## DIRECTIONS:
Extract each line of the data and write it out again exactly.

Records from a collection:
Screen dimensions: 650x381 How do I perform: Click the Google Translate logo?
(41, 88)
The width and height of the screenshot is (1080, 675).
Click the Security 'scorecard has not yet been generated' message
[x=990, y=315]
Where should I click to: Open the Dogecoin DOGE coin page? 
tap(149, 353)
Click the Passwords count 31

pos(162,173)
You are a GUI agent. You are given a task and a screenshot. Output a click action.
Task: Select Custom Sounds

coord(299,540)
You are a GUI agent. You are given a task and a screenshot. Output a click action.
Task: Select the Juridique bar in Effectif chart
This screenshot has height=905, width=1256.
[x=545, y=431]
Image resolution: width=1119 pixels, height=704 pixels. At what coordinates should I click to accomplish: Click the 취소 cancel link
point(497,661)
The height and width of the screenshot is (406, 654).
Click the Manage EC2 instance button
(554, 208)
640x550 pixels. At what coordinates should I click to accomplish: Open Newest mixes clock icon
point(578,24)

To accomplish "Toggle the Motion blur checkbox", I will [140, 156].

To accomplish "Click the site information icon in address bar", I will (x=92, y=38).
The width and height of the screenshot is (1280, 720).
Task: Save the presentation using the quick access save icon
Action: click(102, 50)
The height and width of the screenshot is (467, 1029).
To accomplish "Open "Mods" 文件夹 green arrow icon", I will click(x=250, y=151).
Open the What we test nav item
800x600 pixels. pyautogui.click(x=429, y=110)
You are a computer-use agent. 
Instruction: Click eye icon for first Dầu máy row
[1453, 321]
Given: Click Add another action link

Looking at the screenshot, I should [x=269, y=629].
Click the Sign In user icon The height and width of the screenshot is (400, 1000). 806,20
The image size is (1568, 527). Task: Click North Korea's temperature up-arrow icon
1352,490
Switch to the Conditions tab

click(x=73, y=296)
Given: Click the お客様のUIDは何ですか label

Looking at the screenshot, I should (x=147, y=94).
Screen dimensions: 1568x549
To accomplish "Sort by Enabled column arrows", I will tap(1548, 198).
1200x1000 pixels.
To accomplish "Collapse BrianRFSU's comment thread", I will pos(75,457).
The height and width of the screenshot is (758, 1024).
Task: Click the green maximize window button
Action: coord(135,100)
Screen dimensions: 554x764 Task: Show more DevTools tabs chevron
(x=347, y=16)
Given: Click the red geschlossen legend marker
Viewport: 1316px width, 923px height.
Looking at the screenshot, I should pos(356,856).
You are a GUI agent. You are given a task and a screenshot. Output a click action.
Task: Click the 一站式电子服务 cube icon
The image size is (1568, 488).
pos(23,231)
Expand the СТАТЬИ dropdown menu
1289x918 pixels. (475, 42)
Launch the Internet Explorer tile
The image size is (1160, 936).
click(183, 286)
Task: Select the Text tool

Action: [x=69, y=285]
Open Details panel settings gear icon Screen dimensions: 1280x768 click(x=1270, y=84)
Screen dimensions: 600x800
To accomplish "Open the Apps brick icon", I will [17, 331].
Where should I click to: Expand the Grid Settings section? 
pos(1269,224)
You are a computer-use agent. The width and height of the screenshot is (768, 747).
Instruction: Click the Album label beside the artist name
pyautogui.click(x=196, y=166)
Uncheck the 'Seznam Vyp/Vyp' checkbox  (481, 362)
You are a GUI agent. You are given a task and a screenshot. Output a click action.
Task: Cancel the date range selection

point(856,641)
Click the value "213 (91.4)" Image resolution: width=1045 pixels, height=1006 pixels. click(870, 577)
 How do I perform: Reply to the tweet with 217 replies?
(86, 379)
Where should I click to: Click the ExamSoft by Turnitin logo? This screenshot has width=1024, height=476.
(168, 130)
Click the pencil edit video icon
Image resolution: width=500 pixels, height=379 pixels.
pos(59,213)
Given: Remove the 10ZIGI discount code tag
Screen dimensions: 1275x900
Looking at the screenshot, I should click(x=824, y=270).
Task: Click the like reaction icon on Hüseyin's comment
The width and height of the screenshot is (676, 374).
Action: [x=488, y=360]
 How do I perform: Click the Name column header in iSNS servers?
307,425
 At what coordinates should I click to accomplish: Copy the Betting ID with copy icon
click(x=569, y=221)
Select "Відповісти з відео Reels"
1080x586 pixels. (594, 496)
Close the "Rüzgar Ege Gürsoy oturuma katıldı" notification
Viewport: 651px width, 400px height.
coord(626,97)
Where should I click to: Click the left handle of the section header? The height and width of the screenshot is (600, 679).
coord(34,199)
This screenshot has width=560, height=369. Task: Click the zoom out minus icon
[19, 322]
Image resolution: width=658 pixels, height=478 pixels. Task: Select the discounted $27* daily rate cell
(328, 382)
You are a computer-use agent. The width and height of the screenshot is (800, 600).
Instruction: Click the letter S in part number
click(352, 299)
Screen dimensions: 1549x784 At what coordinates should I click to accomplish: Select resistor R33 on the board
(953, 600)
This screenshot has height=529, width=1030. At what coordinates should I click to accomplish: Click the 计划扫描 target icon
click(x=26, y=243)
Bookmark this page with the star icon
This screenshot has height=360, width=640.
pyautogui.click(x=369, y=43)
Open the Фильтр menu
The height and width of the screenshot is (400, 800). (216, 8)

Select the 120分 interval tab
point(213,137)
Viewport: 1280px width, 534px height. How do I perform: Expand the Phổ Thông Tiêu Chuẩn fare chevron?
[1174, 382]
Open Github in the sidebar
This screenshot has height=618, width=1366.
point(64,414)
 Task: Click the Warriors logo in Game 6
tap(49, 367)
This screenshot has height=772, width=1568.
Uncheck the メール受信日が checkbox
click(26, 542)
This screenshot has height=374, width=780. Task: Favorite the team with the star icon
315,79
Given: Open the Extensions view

## OUTPUT FOR THIS EXERCISE:
Screen dimensions: 650x381 How do I perform: Click the Google Translate logo?
(41, 88)
The width and height of the screenshot is (1080, 675).
Click the Security 'scorecard has not yet been generated' message
[x=990, y=315]
Where should I click to: Open the Dogecoin DOGE coin page? 
tap(149, 353)
Click the Passwords count 31

pos(162,173)
You are a GUI agent. You are given a task and a screenshot. Output a click action.
Task: Select Custom Sounds

coord(299,540)
You are a GUI agent. You are given a task and a screenshot. Output a click action.
Task: Select the Juridique bar in Effectif chart
This screenshot has height=905, width=1256.
[x=545, y=431]
Image resolution: width=1119 pixels, height=704 pixels. At what coordinates should I click to accomplish: Click the 취소 cancel link
point(497,661)
The height and width of the screenshot is (406, 654).
Click the Manage EC2 instance button
(554, 208)
640x550 pixels. At what coordinates should I click to accomplish: Open Newest mixes clock icon
point(578,24)

To accomplish "Toggle the Motion blur checkbox", I will [140, 156].

To accomplish "Click the site information icon in address bar", I will (x=92, y=38).
The width and height of the screenshot is (1280, 720).
Task: Save the presentation using the quick access save icon
Action: click(102, 50)
The height and width of the screenshot is (467, 1029).
To accomplish "Open "Mods" 文件夹 green arrow icon", I will click(x=250, y=151).
Open the What we test nav item
800x600 pixels. pyautogui.click(x=429, y=110)
You are a computer-use agent. 
Instruction: Click eye icon for first Dầu máy row
[1453, 321]
Given: Click Add another action link

Looking at the screenshot, I should [x=269, y=629].
Click the Sign In user icon The height and width of the screenshot is (400, 1000). 806,20
The image size is (1568, 527). Task: Click North Korea's temperature up-arrow icon
1352,490
Switch to the Conditions tab

click(x=73, y=296)
Given: Click the お客様のUIDは何ですか label

Looking at the screenshot, I should (x=147, y=94).
Screen dimensions: 1568x549
To accomplish "Sort by Enabled column arrows", I will tap(1548, 198).
1200x1000 pixels.
To accomplish "Collapse BrianRFSU's comment thread", I will pos(75,457).
The height and width of the screenshot is (758, 1024).
Task: Click the green maximize window button
Action: coord(135,100)
Screen dimensions: 554x764 Task: Show more DevTools tabs chevron
(x=347, y=16)
Given: Click the red geschlossen legend marker
Viewport: 1316px width, 923px height.
Looking at the screenshot, I should pos(356,856).
You are a GUI agent. You are given a task and a screenshot. Output a click action.
Task: Click the 一站式电子服务 cube icon
The image size is (1568, 488).
pos(23,231)
Expand the СТАТЬИ dropdown menu
1289x918 pixels. (475, 42)
Launch the Internet Explorer tile
The image size is (1160, 936).
click(183, 286)
Task: Select the Text tool

Action: [x=69, y=285]
Open Details panel settings gear icon Screen dimensions: 1280x768 click(x=1270, y=84)
Screen dimensions: 600x800
To accomplish "Open the Apps brick icon", I will [17, 331].
Where should I click to: Expand the Grid Settings section? 
pos(1269,224)
You are a computer-use agent. The width and height of the screenshot is (768, 747).
Instruction: Click the Album label beside the artist name
pyautogui.click(x=196, y=166)
Uncheck the 'Seznam Vyp/Vyp' checkbox  (481, 362)
You are a GUI agent. You are given a task and a screenshot. Output a click action.
Task: Cancel the date range selection

point(856,641)
Click the value "213 (91.4)" Image resolution: width=1045 pixels, height=1006 pixels. click(870, 577)
 How do I perform: Reply to the tweet with 217 replies?
(86, 379)
Where should I click to: Click the ExamSoft by Turnitin logo? This screenshot has width=1024, height=476.
(168, 130)
Click the pencil edit video icon
Image resolution: width=500 pixels, height=379 pixels.
pos(59,213)
Given: Remove the 10ZIGI discount code tag
Screen dimensions: 1275x900
Looking at the screenshot, I should click(x=824, y=270).
Task: Click the like reaction icon on Hüseyin's comment
The width and height of the screenshot is (676, 374).
Action: [x=488, y=360]
 How do I perform: Click the Name column header in iSNS servers?
307,425
 At what coordinates should I click to accomplish: Copy the Betting ID with copy icon
click(x=569, y=221)
Select "Відповісти з відео Reels"
1080x586 pixels. (594, 496)
Close the "Rüzgar Ege Gürsoy oturuma katıldı" notification
Viewport: 651px width, 400px height.
coord(626,97)
Where should I click to: Click the left handle of the section header? The height and width of the screenshot is (600, 679).
coord(34,199)
This screenshot has width=560, height=369. Task: Click the zoom out minus icon
[19, 322]
Image resolution: width=658 pixels, height=478 pixels. Task: Select the discounted $27* daily rate cell
(328, 382)
You are a computer-use agent. The width and height of the screenshot is (800, 600).
Instruction: Click the letter S in part number
click(352, 299)
Screen dimensions: 1549x784 At what coordinates should I click to accomplish: Select resistor R33 on the board
(953, 600)
This screenshot has height=529, width=1030. At what coordinates should I click to accomplish: Click the 计划扫描 target icon
click(x=26, y=243)
Bookmark this page with the star icon
This screenshot has height=360, width=640.
pyautogui.click(x=369, y=43)
Open the Фильтр menu
The height and width of the screenshot is (400, 800). (216, 8)

Select the 120分 interval tab
point(213,137)
Viewport: 1280px width, 534px height. How do I perform: Expand the Phổ Thông Tiêu Chuẩn fare chevron?
[1174, 382]
Open Github in the sidebar
This screenshot has height=618, width=1366.
point(64,414)
 Task: Click the Warriors logo in Game 6
tap(49, 367)
This screenshot has height=772, width=1568.
Uncheck the メール受信日が checkbox
click(26, 542)
This screenshot has height=374, width=780. Task: Favorite the team with the star icon
315,79
Given: Open the Extensions view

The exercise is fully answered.